Yuan et al. also have targeted the question whether crystallization propagates top-down from the surface to the bulk or vice versa.58 According to this study, the surface crystallization time is independent of film thickness at least in the range of 100–1000 ML, while the crystallization time in the bulk increases linearly with film thickness. By preparing selectively H/D exchanged ASW layers, they showed nucleation and crystallization of ASW to start at the solid/vacuum interface. They rationalized this with an increased mobility at the surface. In a follow-up study, they compared crystallization kinetics of nanoscale films of ASW either on top of a decane layer or sandwiched between two layers without an ASW/vacuum interface.72 Adding a layer of decane on top of ASW suppresses surface nucleation and crystallization, resulting in approximately eight times slower crystallization times. Harada et al.,63 however, argued that a thick decane substrate might lead to significant heat accumulation during deposition. Less efficient dissipation of heat could possibly lead to some local heating at the ASW/vacuum interface and, therefore, be responsible for the observed top-down crystallization.
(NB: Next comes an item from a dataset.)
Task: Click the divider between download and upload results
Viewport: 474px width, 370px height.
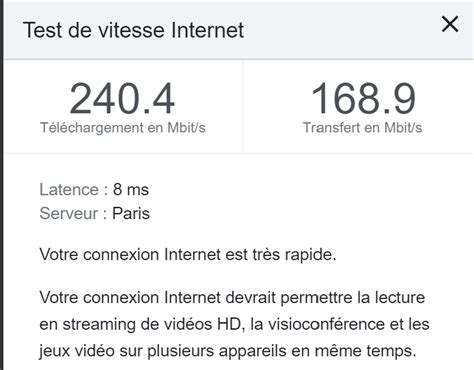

The question about the influence of morphology on the crystallization of ASW is often raised in the context of astrophysical implications of ASW.10,43,60 Maté et al.10 scrutinized isothermal crystallization of ASW at 150 K, prepared via background deposition at 14, 40, and 90 K, respectively. Lower deposition temperature results in higher porosity.78 Their Avrami evaluation of the evolution of the HDO band upon crystallization shows an Avrami exponent of ∼1 for samples deposited at 14 K and ∼2 for the samples deposited at 40 and 90 K. The difference between these values and the ones observed for dense ASW samples (∼4; see Table I) hints at the idea that different nucleation/growth processes are involved in porous ASW (pASW) as opposed to dense/compact ASW (cASW). Safarik and Mullins51 suggested that sublimation and recondensation of water molecules in the micropores might be the fundamental process in porous ASW that leads to crystalline ice. In dense ASW, this mechanism can no longer take place so that in cASW, the crystallization takes place in the solid state itself rather than via the vapor phase. However, Harada et al.63 reported no difference between the crystallization kinetics of porous and non-porous ASW samples [distinguished by different (background) deposition rates in their study63], referencing the work of Smith et al.79 However, even the so-called “non-porous” ASW [prepared by directed deposition at a deposition angle of 0° (Fig. 1, right)] still contains pores, as shown by Mitchell et al.60 Therefore, the observation of Harada et al.63 likely emanates from the fact that they compared samples of possibly similar porosity rather than comparing porous with “non-porous” ASW.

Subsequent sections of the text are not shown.